**Exercise directions:**
Copy out every one of the records below word for word, leaving nothing out and changing nothing.

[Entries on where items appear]
=======

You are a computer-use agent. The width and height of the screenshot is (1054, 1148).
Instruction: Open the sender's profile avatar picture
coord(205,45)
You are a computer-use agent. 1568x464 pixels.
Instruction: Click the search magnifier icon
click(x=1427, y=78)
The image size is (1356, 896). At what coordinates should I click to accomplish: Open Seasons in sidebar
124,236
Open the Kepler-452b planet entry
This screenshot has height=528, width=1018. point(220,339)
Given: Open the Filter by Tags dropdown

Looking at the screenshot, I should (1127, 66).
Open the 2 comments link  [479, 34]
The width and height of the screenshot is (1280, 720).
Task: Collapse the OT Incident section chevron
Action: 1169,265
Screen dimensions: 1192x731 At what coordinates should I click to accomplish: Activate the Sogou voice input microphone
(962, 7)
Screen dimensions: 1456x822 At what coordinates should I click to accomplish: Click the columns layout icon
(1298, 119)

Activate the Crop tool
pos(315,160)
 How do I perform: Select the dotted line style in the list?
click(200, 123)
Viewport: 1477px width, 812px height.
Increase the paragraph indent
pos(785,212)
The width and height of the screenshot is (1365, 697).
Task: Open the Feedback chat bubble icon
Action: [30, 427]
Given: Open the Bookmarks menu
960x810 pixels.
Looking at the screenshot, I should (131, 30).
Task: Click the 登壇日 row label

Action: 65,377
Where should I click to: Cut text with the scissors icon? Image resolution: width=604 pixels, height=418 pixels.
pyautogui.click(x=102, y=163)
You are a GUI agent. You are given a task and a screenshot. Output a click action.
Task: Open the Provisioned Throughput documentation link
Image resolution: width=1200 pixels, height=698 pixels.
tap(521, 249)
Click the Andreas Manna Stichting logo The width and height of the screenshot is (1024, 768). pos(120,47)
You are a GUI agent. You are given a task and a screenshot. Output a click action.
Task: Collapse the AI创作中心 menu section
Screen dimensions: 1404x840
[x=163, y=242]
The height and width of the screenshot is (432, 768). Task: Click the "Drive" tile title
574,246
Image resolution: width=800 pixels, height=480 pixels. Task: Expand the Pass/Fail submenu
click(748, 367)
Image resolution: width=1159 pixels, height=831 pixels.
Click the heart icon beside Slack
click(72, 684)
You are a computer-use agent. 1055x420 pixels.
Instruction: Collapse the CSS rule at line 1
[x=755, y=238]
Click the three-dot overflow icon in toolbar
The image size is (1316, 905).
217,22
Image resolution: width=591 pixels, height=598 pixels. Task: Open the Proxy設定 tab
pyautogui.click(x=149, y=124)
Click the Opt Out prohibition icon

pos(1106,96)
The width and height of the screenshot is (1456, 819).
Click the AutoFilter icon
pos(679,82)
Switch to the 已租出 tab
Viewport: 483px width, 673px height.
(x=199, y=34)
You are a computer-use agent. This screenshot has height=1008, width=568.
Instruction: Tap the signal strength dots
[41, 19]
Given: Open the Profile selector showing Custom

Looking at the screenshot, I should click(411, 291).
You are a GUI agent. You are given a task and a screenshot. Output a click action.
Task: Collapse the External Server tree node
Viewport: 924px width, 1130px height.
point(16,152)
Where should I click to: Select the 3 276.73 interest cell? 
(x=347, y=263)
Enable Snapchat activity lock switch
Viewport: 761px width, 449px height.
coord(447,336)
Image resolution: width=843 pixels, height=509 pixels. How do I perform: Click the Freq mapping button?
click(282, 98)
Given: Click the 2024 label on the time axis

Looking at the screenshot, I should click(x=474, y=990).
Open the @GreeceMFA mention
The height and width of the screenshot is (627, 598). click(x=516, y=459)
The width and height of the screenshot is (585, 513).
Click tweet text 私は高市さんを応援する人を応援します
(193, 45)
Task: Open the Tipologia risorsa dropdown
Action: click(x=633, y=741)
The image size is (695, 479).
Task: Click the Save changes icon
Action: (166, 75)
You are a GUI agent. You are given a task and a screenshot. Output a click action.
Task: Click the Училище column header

=======

**Answer to the problem:**
You are a computer-use agent. The width and height of the screenshot is (1054, 1148).
Instruction: Open the sender's profile avatar picture
coord(205,45)
You are a computer-use agent. 1568x464 pixels.
Instruction: Click the search magnifier icon
click(x=1427, y=78)
The image size is (1356, 896). At what coordinates should I click to accomplish: Open Seasons in sidebar
124,236
Open the Kepler-452b planet entry
This screenshot has height=528, width=1018. point(220,339)
Given: Open the Filter by Tags dropdown

Looking at the screenshot, I should (1127, 66).
Open the 2 comments link  [479, 34]
The width and height of the screenshot is (1280, 720).
Task: Collapse the OT Incident section chevron
Action: 1169,265
Screen dimensions: 1192x731 At what coordinates should I click to accomplish: Activate the Sogou voice input microphone
(962, 7)
Screen dimensions: 1456x822 At what coordinates should I click to accomplish: Click the columns layout icon
(1298, 119)

Activate the Crop tool
pos(315,160)
 How do I perform: Select the dotted line style in the list?
click(200, 123)
Viewport: 1477px width, 812px height.
Increase the paragraph indent
pos(785,212)
The width and height of the screenshot is (1365, 697).
Task: Open the Feedback chat bubble icon
Action: [30, 427]
Given: Open the Bookmarks menu
960x810 pixels.
Looking at the screenshot, I should (131, 30).
Task: Click the 登壇日 row label

Action: 65,377
Where should I click to: Cut text with the scissors icon? Image resolution: width=604 pixels, height=418 pixels.
pyautogui.click(x=102, y=163)
You are a GUI agent. You are given a task and a screenshot. Output a click action.
Task: Open the Provisioned Throughput documentation link
Image resolution: width=1200 pixels, height=698 pixels.
tap(521, 249)
Click the Andreas Manna Stichting logo The width and height of the screenshot is (1024, 768). pos(120,47)
You are a GUI agent. You are given a task and a screenshot. Output a click action.
Task: Collapse the AI创作中心 menu section
Screen dimensions: 1404x840
[x=163, y=242]
The height and width of the screenshot is (432, 768). Task: Click the "Drive" tile title
574,246
Image resolution: width=800 pixels, height=480 pixels. Task: Expand the Pass/Fail submenu
click(748, 367)
Image resolution: width=1159 pixels, height=831 pixels.
Click the heart icon beside Slack
click(72, 684)
You are a computer-use agent. 1055x420 pixels.
Instruction: Collapse the CSS rule at line 1
[x=755, y=238]
Click the three-dot overflow icon in toolbar
The image size is (1316, 905).
217,22
Image resolution: width=591 pixels, height=598 pixels. Task: Open the Proxy設定 tab
pyautogui.click(x=149, y=124)
Click the Opt Out prohibition icon

pos(1106,96)
The width and height of the screenshot is (1456, 819).
Click the AutoFilter icon
pos(679,82)
Switch to the 已租出 tab
Viewport: 483px width, 673px height.
(x=199, y=34)
You are a computer-use agent. This screenshot has height=1008, width=568.
Instruction: Tap the signal strength dots
[41, 19]
Given: Open the Profile selector showing Custom

Looking at the screenshot, I should click(411, 291).
You are a GUI agent. You are given a task and a screenshot. Output a click action.
Task: Collapse the External Server tree node
Viewport: 924px width, 1130px height.
point(16,152)
Where should I click to: Select the 3 276.73 interest cell? 
(x=347, y=263)
Enable Snapchat activity lock switch
Viewport: 761px width, 449px height.
coord(447,336)
Image resolution: width=843 pixels, height=509 pixels. How do I perform: Click the Freq mapping button?
click(282, 98)
Given: Click the 2024 label on the time axis

Looking at the screenshot, I should click(x=474, y=990).
Open the @GreeceMFA mention
The height and width of the screenshot is (627, 598). click(x=516, y=459)
The width and height of the screenshot is (585, 513).
Click tweet text 私は高市さんを応援する人を応援します
(193, 45)
Task: Open the Tipologia risorsa dropdown
Action: click(x=633, y=741)
The image size is (695, 479).
Task: Click the Save changes icon
Action: (166, 75)
You are a GUI agent. You are given a task and a screenshot. Output a click action.
Task: Click the Училище column header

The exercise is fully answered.